Extinction des espèces : un plan ambitieux mais fragile

Selon Nicolas Hulot, « entre 40 et 50% du vivant pourrait avoir disparu de la surface du globe au milieu du siècle ». L'alerte du ministre de la Transition écologique et solidaire traduit le danger qui pèse sur notre biodiversité, à l'échelle mondiale et nationale. Si le plan Biodiversité fait des propositions concrètes – comme la création de 20 réserves en France d'ici 2022, un décret pour protéger des habitats naturels à la fin de l'année, voire des plans nationaux multi-espèces d'ici 2020 – l'inquiétude demeure sur sa véritable concrétisation.

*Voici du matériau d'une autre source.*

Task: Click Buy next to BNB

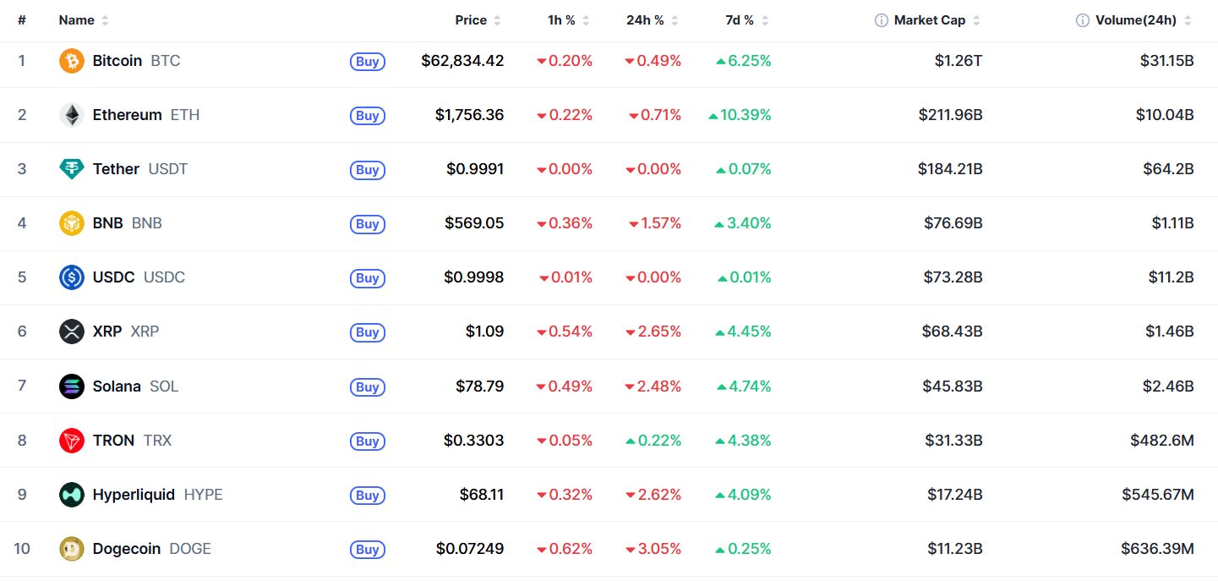Action: tap(368, 224)
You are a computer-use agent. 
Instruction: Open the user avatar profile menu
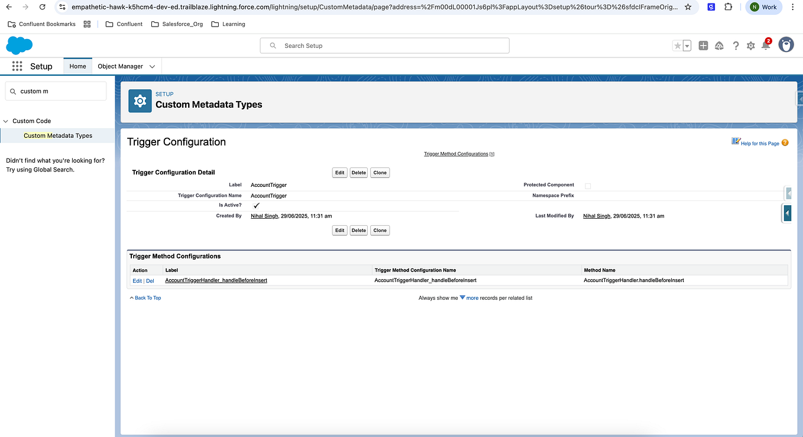[x=786, y=46]
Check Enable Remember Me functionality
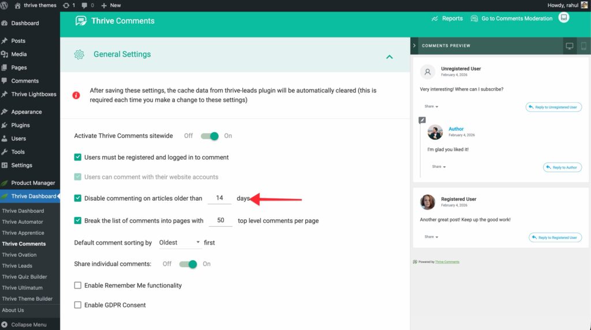 coord(78,285)
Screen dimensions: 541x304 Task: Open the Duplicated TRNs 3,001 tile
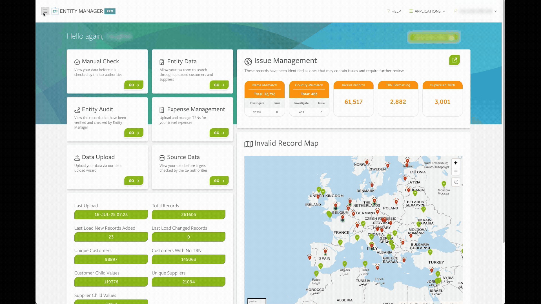tap(442, 102)
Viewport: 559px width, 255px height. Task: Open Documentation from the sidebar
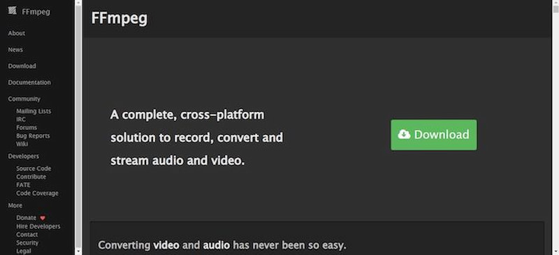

« J'ai peur que nous n'assistions qu'à une déclaration de bonnes intentions, s'inquiète Allain Bougrain-Dubourg. Qu'il y ait de l'ambition, c'est important ; les associations sont prêtes à accompagner la démarche. Mais ce plan comporte des lacunes. Cela me sidère qu'il n'y ait pas un mot sur la chasse. De même, il serait bien d'impliquer les agriculteurs car l'on sait que l'agriculture intensive est responsable de l'extinction de certaines espèces. Encore faudra-t-il que le monde agricole joue le jeu. Nous verrons à l'usage. »

Le budget ne suit pas...

600 millions d'euros de crédits d'Etat supplémentaires sont prévus sur quatre ans par le gouvernement. « Pour protéger au mieux la biodiversité, il faut deux choses : du courage politique et des moyens financiers, rappelle Allain Bougrain-Dubourg. Quand nous voyons que le Plan climat se jauge en milliards d'euros et que celui sur la biodiversité n'alloue que 600 millions d'euros sur 4 ans, il y a un énorme décalage. »

 

Pour protéger la biodiversité, il faut du courage politique et des moyens financiers. Allain Bougrain-Dubourg, président de la LPO.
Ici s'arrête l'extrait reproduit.